*Task*:
Every line in the data below that has the word "list" should be returned.

#### Data provided

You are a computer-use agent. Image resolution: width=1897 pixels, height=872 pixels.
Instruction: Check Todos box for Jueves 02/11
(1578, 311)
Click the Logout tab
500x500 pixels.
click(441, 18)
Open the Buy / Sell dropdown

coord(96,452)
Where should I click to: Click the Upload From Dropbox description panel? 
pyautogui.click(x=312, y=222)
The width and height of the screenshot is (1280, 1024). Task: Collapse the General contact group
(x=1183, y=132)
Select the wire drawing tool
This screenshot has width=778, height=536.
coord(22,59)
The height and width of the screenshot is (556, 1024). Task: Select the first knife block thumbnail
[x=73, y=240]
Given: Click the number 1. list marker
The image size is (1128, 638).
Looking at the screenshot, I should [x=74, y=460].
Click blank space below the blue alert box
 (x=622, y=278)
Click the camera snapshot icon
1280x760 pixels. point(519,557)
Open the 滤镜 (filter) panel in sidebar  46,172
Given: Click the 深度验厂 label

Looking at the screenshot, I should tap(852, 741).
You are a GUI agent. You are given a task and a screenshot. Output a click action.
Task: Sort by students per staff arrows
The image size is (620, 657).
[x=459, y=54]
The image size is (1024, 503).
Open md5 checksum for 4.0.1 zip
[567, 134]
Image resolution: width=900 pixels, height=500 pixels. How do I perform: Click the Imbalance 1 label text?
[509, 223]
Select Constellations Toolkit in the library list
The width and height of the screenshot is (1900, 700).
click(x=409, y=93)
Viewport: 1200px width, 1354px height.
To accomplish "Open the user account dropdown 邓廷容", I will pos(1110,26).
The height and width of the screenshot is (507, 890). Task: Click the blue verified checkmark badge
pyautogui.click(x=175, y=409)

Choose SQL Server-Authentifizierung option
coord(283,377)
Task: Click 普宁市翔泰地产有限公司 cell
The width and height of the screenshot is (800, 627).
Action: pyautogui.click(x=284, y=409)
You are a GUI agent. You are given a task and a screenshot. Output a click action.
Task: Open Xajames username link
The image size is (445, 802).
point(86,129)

########

*Written answer*:
Given: Click the number 1. list marker
Select Constellations Toolkit in the library list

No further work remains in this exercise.